We’re running out of time.  We are becoming Japan, not Sweden.

In other news:

  • UBS, one of Switzerland’s largest and most secretive banks, is going to be coughing up the names of some of its account holders.  It reached a settlement agreement with the US Government over a severe case of tax fraud.  Yep, UBS found some wealthy American clients and helped them hide their assets from the IRS to the tune of ~$300 million.  The bank made about that much in profit.  The bank’s executives were on the verge of indictment, which would have been the kiss of death in years past.  So, they agreed to pay back the taxes and the profits *and* disclose the names of the tax cheats.  That got the bank off the hook for about $1 Billion in penalties.  My, my, I can’t wait to go through those names.  How much you want to bet we recognize some of those names?  Gee, I wonder how many donated to Obama’s campaign?  Unfortunately, when it comes to disclosing the names of the account holders, the bankers are screwed either way.  The US will indict if they don’t cough up the names and the Swiss government will indict if they do.  What’s a banker to do?
  • Nouriel Roubini wrote an ode to the end of Laissez Faire capitalism yesterday.  Of course, we know it’s not dead, nor is capilatism dead.  But it deserves a long convalsescence while the rest of us clean up the mess.  Republicans, libertarians and their enabler Blue Dogs need to keep their yaps shut if they know what’s good for them.  Personally, I don’t want to hear about how the rich will suffer if they don’t have money to play with, like the rest of us can’t figure out how to play with money more responsibly.  It just hit me yesterday that I completely bought into that line of argument that if we didn’t let the rich have their money free from a lot of burdensome taxation, they would be unable to create jobs.  But throughout my working career, we’ve given the rich tax cut after tax cut and the only jobs that have been created are overseas while the money has been moved into offshore tax shelters (see UBS above).  What have we gotten from the rich for all that we’ve given them except attacks on labor unions, layoff notices that boosted their quarterly earnings and waiting on pins and needles for the pink slip?  It has been 25 years of constant anxiety for me during my career.  Can I afford to take a vacation, finish my basement, save for college or my retirement?  How much of my money needs to be liquid in case I lose my job?  Which relative do I move in with?  What am I going to do instead of research?  Is this any way to live?   It’s a modest existence.  There are no new cars every year.  I shop at The Gap and Banana Republic, not Saks or even Talbots.  I look for bargains for everything.   I don’t live on credit.  But even doing as much as I can responsibly, I can be taken down by a bunch of whiny rich guys who have bogarted the media megaphone for the past thirty years.
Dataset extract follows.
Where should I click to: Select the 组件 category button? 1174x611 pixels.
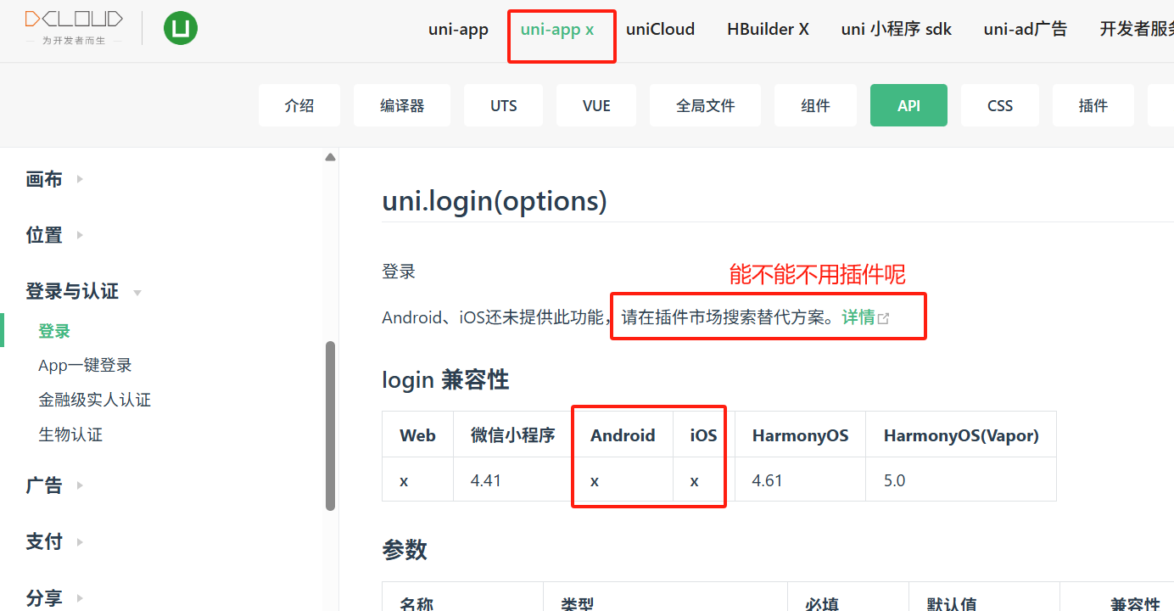pyautogui.click(x=815, y=106)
I’m sorry, but the rich have exhausted my sympathy.  I simply do not care if they had contractural agreements guaranteeing them massive bonuses based on overall revenue and not profit.  If they threaten to quit because they aren’t getting their million dollar lagniape, I have only one thing to say to them.  It was said to us sciency types one year by our CEO  in a company I used to work for.  The CEO announced hiring and salary freezes after years of dismal raises.   It was during that brief recession just after Clinton took office and changing jobs was not an option.   “Where else are you going to go?”, he said.  Yes, dear bankers, where else are you going to go?  Oh and by the way, your jobs can be outsourced too.  I hear they’re ramping up the finance industry- in Asia.